Re: single threaded parity calculation ?

am 15.04.2011 23:44:38 von Simon McNair

Thanks Phil,
Now I just need to figure out the best way to back up my data,
repartition, and reinstall the OS without it or, more specifically, me
getting confused about what I'm doing. I didn't know until recently
that you could have multiple partitions. The whole parted partition
sizing thing is a bit scary and I'm never certain if I could partition
a 'fresh' disk properly or even figure out which drive to pull if it
was failed (I wish hdd's had an activity led ;-). It's ok for the
caddies as I can just dd to null and see which caddy lights up, but
for the mobo it's a case of looking up serial numbers.

Cheers
Simon

On 15 Apr 2011, at 22:29, Phil Turmel wrote:

> A couple more thoughts...
>
> On 04/15/2011 04:54 PM, Phil Turmel wrote:
>> On 04/15/2011 03:18 PM, Simon McNair wrote:
>>> Hi all,
>>
>>> I'm under the impression that the read speed of my 10x1TB RAID5 array
>>> is limited by the 'single-threaded parity calculation' ? (I'm quoting
>>> Phil Turmel on that and other linux-raid messages I've read seem to
>>> confirm that terminology) I'm running an i7 920 with irqbalance but
>>> if something is single threaded or single CPU bound I'm wondering
>>> what I can do to alleviate it.
>>
>> I'm not intimately familiar with the code, but I would've thought the single-threaded limitation wouldn't apply to reading from a clean array.
>
> I'm also curious what top has to say while you are running your tests (with the cpus shown separately).
>
>>> iostat reports 83MB/s for each disk, running up to 830MB/s for all 10
>>> disks, but the max read speed of the array is approx 256MB/s.
>>
>> But this means I'm probably wrong, unless your chunk size is just too small for your setup. If I recall correctly, it was 64K. Consider increasing it and retesting to see if it helps.
>>
>>> Would it be better to have 5 (or more) partitions on each disk,
>>> create 5xraid5 arrays (each of which would in theory have a separate
>>> thread) and then create a linear array over the top of them to join
>>> them together ?
>>
>> Probably not. If you use linear on top, any given file is likely to reside in just one of the underlying raids, and will appear to operate at the same speed as you have now.
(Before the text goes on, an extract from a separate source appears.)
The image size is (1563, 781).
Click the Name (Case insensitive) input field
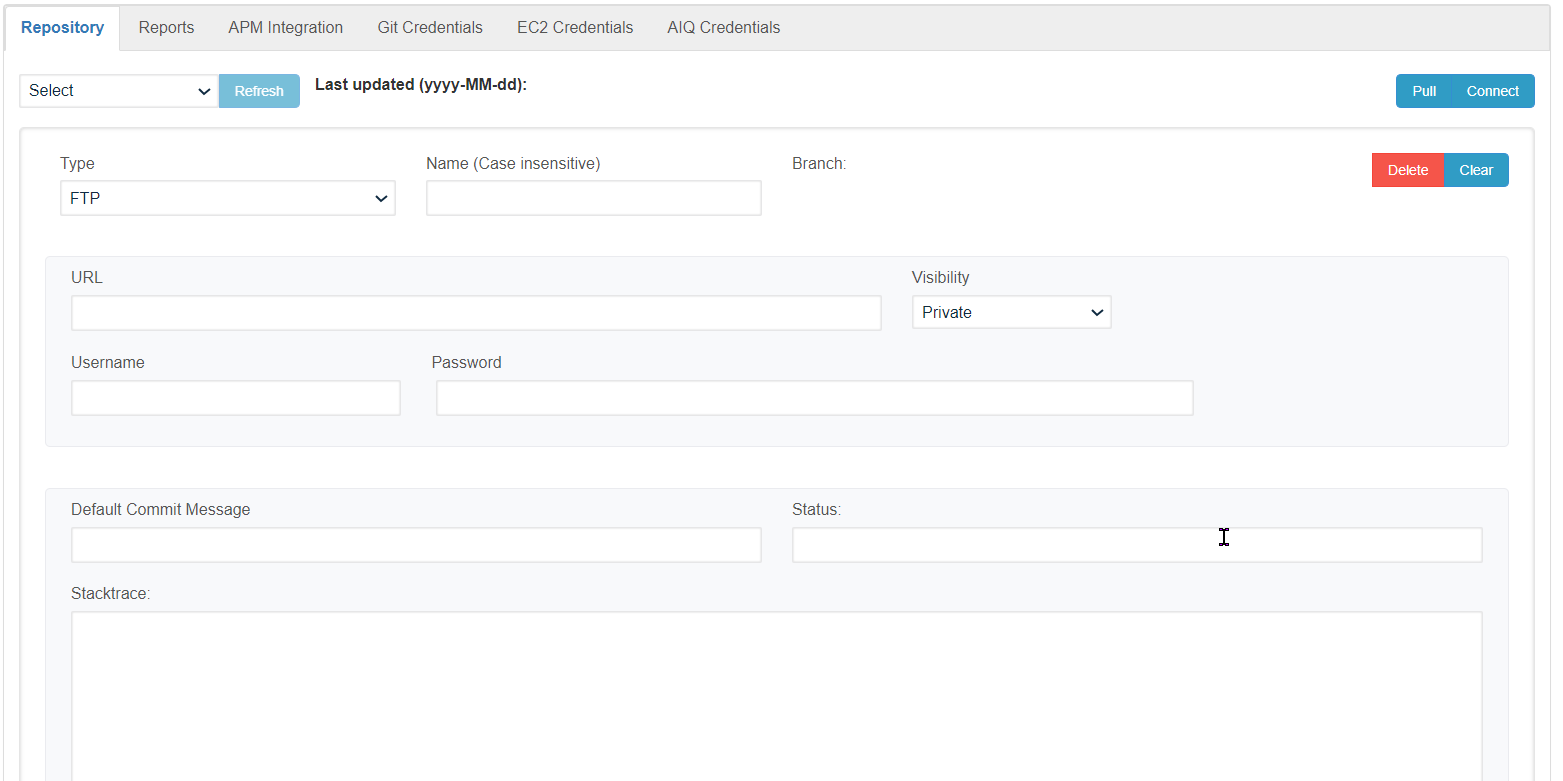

Streaming multiple files, if they reside in different underlying raids, could go faster computationally, but will suffer from extra seeks just like the plain raid5.
>>
>> If the 83MB/s is the speed data can be pulled off the platters, a single 8ms seek displaces 664KB of data transfer.
>>
>> If you put raid0 on top of your underlying raids, you will suffer from excess seeks all the time.
>
> I believe I've mentioned to you privately that I do create partitions across my disks, and create multiple raids.
>
> Specifically:
>
> 1) a small raid1 across all disks to be /boot, so any drive that ends up as the 1st BIOS drive will boot the system.
> 2) a medium-sized raid10 across all disks to be an LVM group for /, /home, and /usr. This is the workhorse.
> 3) a large raid5 (or 6) across all disks to be an LVM group for media files and other bulk items.
>
> And if drive sizes are mixed,
> 4) a series of LVM PVs in remaining space on each drive, combined into an LVM group containing /tmp and any other low-value volumes I might need space for.
>
> Note that all partitions #1 are idle once booted, and the partitions #3 do lots of large sequential operations. That leaves the bulk of the IOPS for the raid10 and the non-redundant scratch space. This setup is a compromise, of course, but I find it suitable for desktops and modest multi-purpose servers.
>
>>> yes...I know this is way overthinking and also a potentially
>>> dangerous to recreate, but I'm curious what the opinions are. I
>>> think I'll probably just end up buying another 1TB drive and making
>>> it an 11 disk RAID6 instead. I want maximum space, maximum speed and
>>> maximum redundancy ;-).
>>
>> Heh. Pick any two. :-)
>>
>> Max Space & Speed == raid0 w/ lots of spindles.
>> Max Space & Redundancy == raid6 w/ lots of spindles.
>> Max Speed & Redundancy == raid10 w/ lots of spindles.
>
> Note that my preferred partitioning mixes approaches, with the bulk of the activity occurring under option 3.
>
> YMMV, and there's no single right answer.
>
>> There's a common theme there...
>>
>>> TIA :-)
>>
>>
>> Phil
>
> Phil
> --
> To unsubscribe from this list: send the line "unsubscribe linux-raid" in
> the body of a message to majordomo@vger.kernel.org
> More majordomo info at http://vger.kernel.org/majordomo-info.html
--
To unsubscribe from this list: send the line "unsubscribe linux-raid" in
the body of a message to majordomo@vger.kernel.org
More majordomo info at http://vger.kernel.org/majordomo-info.html

Re: single threaded parity calculation ?

am 15.04.2011 23:46:09 von NeilBrown

On Fri, 15 Apr 2011 16:54:39 -0400 Phil Turmel wrote:

> On 04/15/2011 03:18 PM, Simon McNair wrote:
> > Hi all,
>
> > I'm under the impression that the read speed of my 10x1TB RAID5 array
> > is limited by the 'single-threaded parity calculation' ? (I'm quoting
> > Phil Turmel on that and other linux-raid messages I've read seem to
> > confirm that terminology) I'm running an i7 920 with irqbalance but
> > if something is single threaded or single CPU bound I'm wondering
> > what I can do to alleviate it.
>
> I'm not intimately familiar with the code, but I would've thought the single-threaded limitation wouldn't apply to reading from a clean array.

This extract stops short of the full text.